Hachim Berouel, chauffeur de taxi de Lévis, affirme être le porte-parole d'une centaine de propriétaires et de chauffeurs de la région de Québec prêts à faire «un coup d'éclat», car ils considèrent que «le gouvernement n'a pas la volonté de régler le problème du tout». Le plan de match est de faire la grève pendant une journée et de bloquer en même temps les ponts, les autoroutes et l'accès à l'aéroport de Québec. 

M. Berouel affirme que ses collègues sont «très déterminés», car ils voient une partie de leur clientèle détournée par UberX et craignent de ne plus tirer assez de revenus pour payer leur propre permis de taxi acquis à fort prix. 

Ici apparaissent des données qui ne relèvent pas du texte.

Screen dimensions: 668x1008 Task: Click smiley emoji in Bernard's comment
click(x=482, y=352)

«Le ministre des Transports [Robert Poëti] parle comme s'il était un simple fonctionnaire. Il rejette sur la clientèle la responsabilité de ne pas utiliser un service illégal», critique l'homme, pour qui «le temps est venu de faire monter la pression». 

«D'ici la fin janvier»

«S'il ne se passe rien», la journée de protestation aura lieu d'ici la fin janvier, à quelques heures de préavis, «et ce sera répétitif», prévient M. Berouel. 

Hamid Nadji, président du Regroupement des propriétaires de taxi de la Capitale (RPTC), qui compterait aussi une centaine de membres, appuie l'initiative. «Les politiciens ont le temps de faire leurs affaires, mais pas nous. On n'est plus dans la pensée, on est dans l'action», affirme-t-il. 

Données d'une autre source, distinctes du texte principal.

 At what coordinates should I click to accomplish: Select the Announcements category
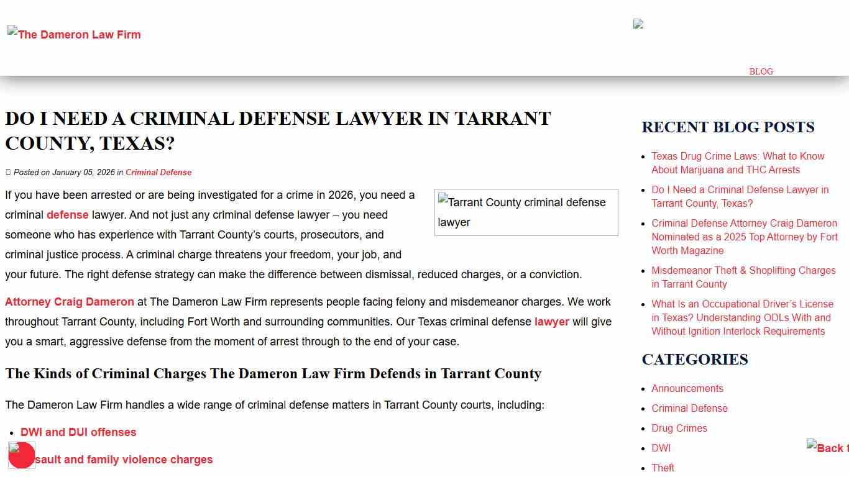tap(687, 388)
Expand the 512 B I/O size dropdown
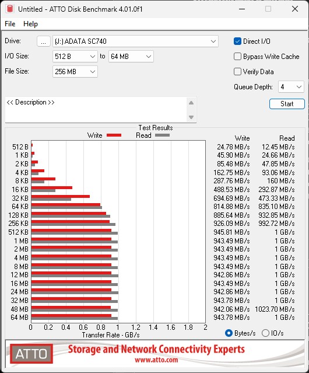The width and height of the screenshot is (309, 373). point(75,57)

Le chauffeur de taxi ne craint pas de se mettre la population à dos. Selon lui, il faut que «tout le monde soit touché» pour que le gouvernement «sente la pression». M. Nadji assure par ailleurs qu'un minimum de service sera offert, notamment aux handicapés qui profitent d'un transport adapté. 

Abdallah Homsy, président du Regroupement des intermédiaires du taxi de Québec (RITQ), qui regroupe environ 1200 chauffeurs dans la capitale, n'approuve pas les moyens de pression annoncés. «Je ne suis pas d'accord avec les blocus et les blocages», dit-il, car c'est ouvrir la voie à un transfert de clientèle vers Uber. «En même temps, ça fait longtemps que je dis que l'inaction du gouvernement va amener à des problèmes, que des groupes modérés comme nous ne pourront plus contenir les chauffeurs.» 

Au cabinet du ministre Poëti, on assure que le gouvernement travaille toujours à «moderniser la réglementation» touchant l'industrie du taxi. Des reportages diffusés la fin de semaine dernière laissaient croire que le ministre des Transports attendrait la fin de quatre projets pilotes tout juste lancés et devant se terminer en 2017 pour statuer sur le cas d'Uber. «Il n'a jamais parlé d'échéancier», assure sa porte-parole Valérie Rodrigue. «Il y a une durée dans la loi pour les projets pilotes, mais ce n'est pas nécessairement relié.» 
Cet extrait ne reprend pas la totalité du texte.